# 1. An overview
Siamese networks consist of two identical sub-networks that share weights and learn to compute the similarity between two input samples. The goal is to learn embeddings such that similar inputs are close in the embedding space, while dissimilar inputs are far apart. For the WikiDiverse dataset, where we have image-caption pairs, we can build a Siamese network that processes text and image data (or just one modality like text or image) and learns to compute similarity between two entities from the knowledge base.
* Siamese Network Structure: Two identical sub-networks that compute embeddings for input pairs and learn their similarity
* Application: For WikiDiverse, compute similarity between image-caption pairs to link knowledge-base entities.

# 2. Libraries  

In [1]:
import torch
import torch.nn as nn
import torch.optim as optim
from torchvision import models, transforms
from torch.utils.data import Dataset, DataLoader
from transformers import BertTokenizer, BertModel
from PIL import Image
import numpy as np

# 3. Data Preprocessing 
Assuming we have preprocessed text and image data, we need to encode both image and text inputs for the Siamese network. We will first tokenize and pad the text, and then use a pretrained ResNet50 model (for example) for feature extraction from the images.

# Text Processing

#Text Processing: Tokenize and pad text to ensure uniform input dimensions.
max_sequence_length = 100
tokenizer = Tokenizer(num_words=10000)
tokenizer.fit_on_texts(text_data)
text_sequences = tokenizer.texts_to_sequences(text_data)
text_input = pad_sequences(text_sequences, maxlen=max_sequence_length)

In [2]:
tokenizer = BertTokenizer.from_pretrained('bert-base-uncased')
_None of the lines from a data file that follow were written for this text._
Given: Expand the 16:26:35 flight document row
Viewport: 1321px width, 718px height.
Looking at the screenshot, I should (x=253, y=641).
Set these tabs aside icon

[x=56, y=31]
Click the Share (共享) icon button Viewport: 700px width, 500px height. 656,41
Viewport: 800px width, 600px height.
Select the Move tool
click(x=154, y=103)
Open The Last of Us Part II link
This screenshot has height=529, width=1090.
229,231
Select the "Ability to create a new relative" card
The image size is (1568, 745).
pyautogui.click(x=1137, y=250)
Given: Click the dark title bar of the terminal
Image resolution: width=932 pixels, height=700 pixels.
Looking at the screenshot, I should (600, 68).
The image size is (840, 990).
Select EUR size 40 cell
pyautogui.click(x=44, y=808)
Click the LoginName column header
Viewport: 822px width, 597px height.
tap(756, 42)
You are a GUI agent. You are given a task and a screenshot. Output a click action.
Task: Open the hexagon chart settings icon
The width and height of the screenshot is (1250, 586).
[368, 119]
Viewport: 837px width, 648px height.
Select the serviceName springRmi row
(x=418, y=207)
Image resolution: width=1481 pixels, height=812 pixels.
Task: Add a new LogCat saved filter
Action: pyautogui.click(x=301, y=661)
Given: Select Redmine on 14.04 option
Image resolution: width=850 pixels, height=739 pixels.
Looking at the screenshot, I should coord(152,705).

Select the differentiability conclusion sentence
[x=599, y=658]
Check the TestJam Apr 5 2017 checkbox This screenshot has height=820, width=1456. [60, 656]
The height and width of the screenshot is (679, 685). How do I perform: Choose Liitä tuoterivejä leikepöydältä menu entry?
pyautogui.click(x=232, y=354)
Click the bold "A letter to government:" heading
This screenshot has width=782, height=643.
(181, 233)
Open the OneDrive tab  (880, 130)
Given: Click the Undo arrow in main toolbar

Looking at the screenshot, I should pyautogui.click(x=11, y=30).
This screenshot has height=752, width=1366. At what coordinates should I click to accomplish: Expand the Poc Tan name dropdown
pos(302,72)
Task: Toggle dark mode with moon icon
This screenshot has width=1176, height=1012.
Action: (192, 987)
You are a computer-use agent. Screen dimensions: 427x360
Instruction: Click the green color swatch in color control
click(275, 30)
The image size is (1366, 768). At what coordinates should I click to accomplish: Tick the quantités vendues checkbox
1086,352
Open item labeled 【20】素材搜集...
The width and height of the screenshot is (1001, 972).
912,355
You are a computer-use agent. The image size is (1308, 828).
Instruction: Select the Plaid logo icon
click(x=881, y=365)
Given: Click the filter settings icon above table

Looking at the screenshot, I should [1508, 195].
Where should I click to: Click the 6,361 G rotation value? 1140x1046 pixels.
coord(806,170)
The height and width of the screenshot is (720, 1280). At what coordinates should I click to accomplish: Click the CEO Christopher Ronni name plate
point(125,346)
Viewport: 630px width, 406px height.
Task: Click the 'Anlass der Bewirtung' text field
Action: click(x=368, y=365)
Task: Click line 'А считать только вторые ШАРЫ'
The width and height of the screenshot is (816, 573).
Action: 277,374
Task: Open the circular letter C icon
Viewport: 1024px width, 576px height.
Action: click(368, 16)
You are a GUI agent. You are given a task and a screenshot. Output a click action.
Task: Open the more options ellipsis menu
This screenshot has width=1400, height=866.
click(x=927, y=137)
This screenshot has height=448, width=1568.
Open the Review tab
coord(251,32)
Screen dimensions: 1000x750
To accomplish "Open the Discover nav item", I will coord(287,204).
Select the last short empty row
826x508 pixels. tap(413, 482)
def tokenize_text(text, max_length=100):
    encoding = tokenizer(
        text,
        padding='max_length',
        truncation=True,
        max_length=max_length,
        return_tensors='pt'
    )
    return encoding['input_ids'].squeeze(0), encoding['attention_mask'].squeeze(0)

# Image processing 

def preprocess_image(img_path):
    img = image.load_img(img_path, target_size=(224, 224)) 
    img_array = image.img_to_array(img)
    img_array = np.expand_dims(img_array, axis=0)
    return preprocess_input(img_array)

image_input = np.array([preprocess_image(img_path) for img_path in image_data])

In [3]:
transform = transforms.Compose([
    transforms.Resize((224, 224)),
    transforms.ToTensor(),
    transforms.Normalize(mean=[0.485, 0.456, 0.406], std=[0.229, 0.224, 0.225]),
])

# Function to preprocess images
def preprocess_image(img_path):
    img = Image.open(img_path).convert('RGB')
    img = transform(img)
    return img

# 4. Dataset Preparation

In [4]:
class WikiDiverseDataset(Dataset):
    def __init__(self, data, img_dir, max_length=100):
        self.data = data  # List of image-caption pairs
        self.img_dir = img_dir
        self.max_length = max_length

    def __len__(self):
        return len(self.data)

    def __getitem__(self, idx):
        item = self.data[idx]
        img_path = item['image_path']  # Path to the image
        caption = item['caption']  # Text caption
        label = item['label']  # 1 for similar, 0 for dissimilar pairs

        # Preprocess image and text
        img = preprocess_image(img_path)
        input_ids, attention_mask = tokenize_text(caption, self.max_length)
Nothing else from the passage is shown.